Large biomolecules rely on many weak attractions to create stable, functional shapes and assemblies. Understanding where these noncovalent interactions occur helps connect molecular-scale forces to properties like folding, binding, and material strength.

What “noncovalent” means in large biomolecules

Noncovalent interactions are individually small compared with covalent bonds, but biomolecules have many interaction sites, so the net effect can be large and highly structure-directing.

Common noncovalent interactions used by biomolecules

• London dispersion forces (LDF): Present between all atoms; become especially important across large surface areas (many contact points).

• Dipole–dipole attractions: Occur when polar groups align so partial charges attract.

• Hydrogen bonding: Directional attractions involving H bonded to electronegative atoms and lone pairs on electronegative atoms; often crucial for shape recognition.

Diagram identifying hydrogen-bond donors and acceptors in common functional groups and small molecules. This helps you determine whether two nearby biomolecular sites can form a hydrogen bond (requires a donor X–H and an acceptor lone pair, arranged with the right geometry). Source

• Electrostatic attractions (ionic “salt bridges” in biomolecules): Attractions between full charges on ionised side chains or groups.

• Repulsions also matter: Like-charge repulsion or steric crowding can prevent certain shapes and favour others.

Lennard–Jones potential energy curve showing an attractive well at intermediate separation (dominated by dispersion, proportional to $-1/r^6$ in the model) and a steep repulsive wall at short distances (electron-cloud overlap/Pauli repulsion). The minimum corresponds to the most energetically favorable contact distance, helping explain why tightly packed regions in folded biomolecules can be stable but cannot interpenetrate.
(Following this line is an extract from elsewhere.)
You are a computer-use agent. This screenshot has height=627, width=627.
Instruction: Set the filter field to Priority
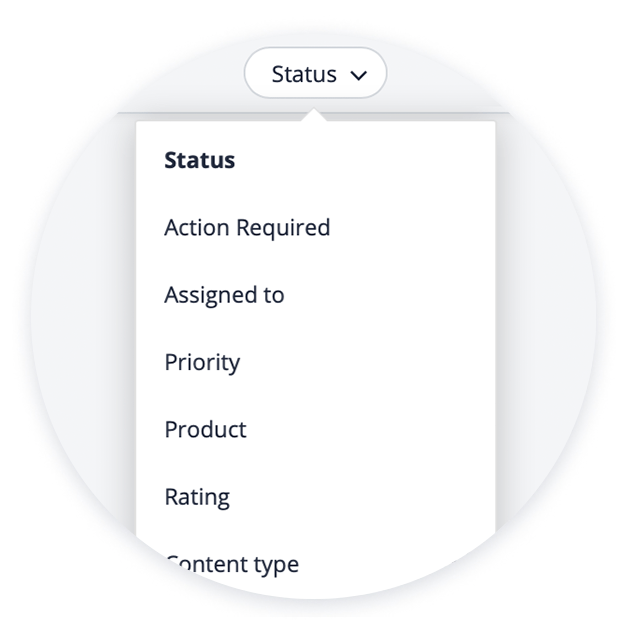[202, 362]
Source

Noncovalent interactions within one large biomolecule (intramolecular)

The syllabus emphasises that noncovalent interactions can occur between different regions of the same large biomolecule. These long-range contacts stabilise specific 3D conformations.

Proteins: folding and internal organisation

• Proteins have many polar and nonpolar regions; folding brings distant segments into close proximity.

• Hydrogen bonds can stabilise repeated local patterns (for example, backbone interactions) and also help lock distant segments together.

• LDF contribute wherever parts of the chain pack closely (many atoms in contact), making tight packing energetically favourable.

• Electrostatic attractions between oppositely charged side chains can stabilise particular folds, while repulsions can destabilise them.

Nucleic acids: shape and recognition surfaces

• Within DNA or RNA, hydrogen bonding and dipole interactions help maintain consistent geometries and create grooves with specific patterns of partial charge.

• Stacking interactions between adjacent bases involve substantial LDF across large, flat surfaces, helping stabilise ordered structures.

Noncovalent interactions between biomolecules (intermolecular)

The syllabus also highlights noncovalent interactions between different molecules. Many biological functions are based on selective binding that is strong overall but reversible.

Molecular recognition (binding) is “many weak, well-placed forces”

• Binding sites are shaped so that multiple attractions occur at once: hydrogen bonds, dipole alignment, and extensive LDF contact.

• Specificity often comes from requiring the right spatial arrangement to satisfy several interactions simultaneously.

• Reversibility is enabled because individual interactions are weak; dissociation becomes possible when enough contacts are disrupted.

Larger assemblies and materials

• Biomolecular complexes (multi-protein assemblies, protein–nucleic acid complexes) are stabilised by networks of noncovalent interactions across interfaces.

• When large surfaces meet, LDF can become a dominant contribution due to the sheer number of atom–atom contacts.

• Noncovalent crosslinking between polymer-like biomolecules can influence macroscopic properties such as flexibility, viscosity, and toughness.

Interpreting biomolecule behaviour using intermolecular-force ideas

• If conditions reduce attractive interactions (or increase repulsions), shapes and assemblies can change.

• Because many interactions act together, a small change at multiple sites can significantly alter overall stability and function.

• A useful particulate-level mindset: identify charged regions, polar groups capable of alignment, and broad contact surfaces where LDF can accumulate.